What this task involves:
Recast the rows below as a numbered list, starting at the line that contains "Pricing [1133, 286]" and ending at the line that contains "center [693, 1153].", with both of those lines included. Leave out any blank lines.

-- Start Data for this task --

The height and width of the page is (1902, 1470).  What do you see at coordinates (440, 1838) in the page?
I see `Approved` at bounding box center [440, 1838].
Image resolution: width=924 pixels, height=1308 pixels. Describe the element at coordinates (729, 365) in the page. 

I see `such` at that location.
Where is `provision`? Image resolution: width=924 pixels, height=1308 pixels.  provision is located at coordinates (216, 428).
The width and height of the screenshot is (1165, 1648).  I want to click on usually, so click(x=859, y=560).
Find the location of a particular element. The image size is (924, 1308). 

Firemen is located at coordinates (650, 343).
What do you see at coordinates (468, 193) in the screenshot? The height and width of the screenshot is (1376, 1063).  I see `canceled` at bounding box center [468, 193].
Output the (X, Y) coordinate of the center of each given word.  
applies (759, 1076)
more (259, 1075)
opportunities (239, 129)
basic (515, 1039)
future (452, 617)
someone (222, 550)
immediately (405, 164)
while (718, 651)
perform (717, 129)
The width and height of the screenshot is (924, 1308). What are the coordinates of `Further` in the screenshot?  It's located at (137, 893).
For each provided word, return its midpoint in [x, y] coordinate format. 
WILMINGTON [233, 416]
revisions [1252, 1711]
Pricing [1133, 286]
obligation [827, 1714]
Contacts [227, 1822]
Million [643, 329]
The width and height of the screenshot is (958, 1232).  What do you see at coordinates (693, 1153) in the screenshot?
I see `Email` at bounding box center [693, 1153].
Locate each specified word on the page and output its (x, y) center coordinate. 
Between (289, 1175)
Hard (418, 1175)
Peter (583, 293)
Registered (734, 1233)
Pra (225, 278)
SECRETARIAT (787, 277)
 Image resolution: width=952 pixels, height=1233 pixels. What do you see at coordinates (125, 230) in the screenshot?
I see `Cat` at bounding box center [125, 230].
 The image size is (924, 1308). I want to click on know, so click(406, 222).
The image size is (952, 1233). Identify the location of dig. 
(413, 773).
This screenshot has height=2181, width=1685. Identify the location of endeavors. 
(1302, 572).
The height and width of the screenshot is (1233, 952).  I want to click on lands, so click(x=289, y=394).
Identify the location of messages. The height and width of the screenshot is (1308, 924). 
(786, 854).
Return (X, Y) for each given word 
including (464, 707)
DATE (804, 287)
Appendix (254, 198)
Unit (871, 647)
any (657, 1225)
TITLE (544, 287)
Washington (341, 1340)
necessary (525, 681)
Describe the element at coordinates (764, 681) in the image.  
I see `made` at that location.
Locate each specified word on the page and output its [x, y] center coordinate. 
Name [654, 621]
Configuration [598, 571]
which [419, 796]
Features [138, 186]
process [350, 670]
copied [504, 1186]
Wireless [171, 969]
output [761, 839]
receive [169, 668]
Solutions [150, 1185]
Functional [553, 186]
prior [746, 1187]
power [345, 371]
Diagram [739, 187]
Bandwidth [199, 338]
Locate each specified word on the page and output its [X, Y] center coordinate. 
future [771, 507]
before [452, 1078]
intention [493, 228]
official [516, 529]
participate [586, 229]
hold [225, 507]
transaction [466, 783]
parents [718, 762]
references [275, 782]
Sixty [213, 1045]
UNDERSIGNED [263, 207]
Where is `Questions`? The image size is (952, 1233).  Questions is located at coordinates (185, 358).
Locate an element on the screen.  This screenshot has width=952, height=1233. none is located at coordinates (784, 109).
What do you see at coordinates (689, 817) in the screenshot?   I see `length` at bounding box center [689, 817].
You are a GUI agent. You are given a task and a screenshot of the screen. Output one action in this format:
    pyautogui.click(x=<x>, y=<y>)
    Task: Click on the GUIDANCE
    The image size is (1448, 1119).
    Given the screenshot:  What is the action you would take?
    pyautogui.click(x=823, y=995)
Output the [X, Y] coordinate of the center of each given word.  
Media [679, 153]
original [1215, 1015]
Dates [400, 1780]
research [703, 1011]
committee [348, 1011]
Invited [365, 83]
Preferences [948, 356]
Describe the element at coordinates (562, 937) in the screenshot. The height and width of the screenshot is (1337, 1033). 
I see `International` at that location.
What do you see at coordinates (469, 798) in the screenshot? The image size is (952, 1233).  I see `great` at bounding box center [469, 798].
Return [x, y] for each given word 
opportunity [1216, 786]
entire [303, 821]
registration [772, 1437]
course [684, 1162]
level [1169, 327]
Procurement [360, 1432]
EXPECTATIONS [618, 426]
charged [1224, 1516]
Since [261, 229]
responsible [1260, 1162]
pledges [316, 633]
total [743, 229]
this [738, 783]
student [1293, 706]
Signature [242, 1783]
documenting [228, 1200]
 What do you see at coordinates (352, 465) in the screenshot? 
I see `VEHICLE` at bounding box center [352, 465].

-- End Data for this task --

Answer to this problem:
1. Pricing [1133, 286]
2. obligation [827, 1714]
3. Contacts [227, 1822]
4. Million [643, 329]
5. The width and height of the screenshot is (958, 1232).  What do you see at coordinates (693, 1153) in the screenshot?
6. I see `Email` at bounding box center [693, 1153].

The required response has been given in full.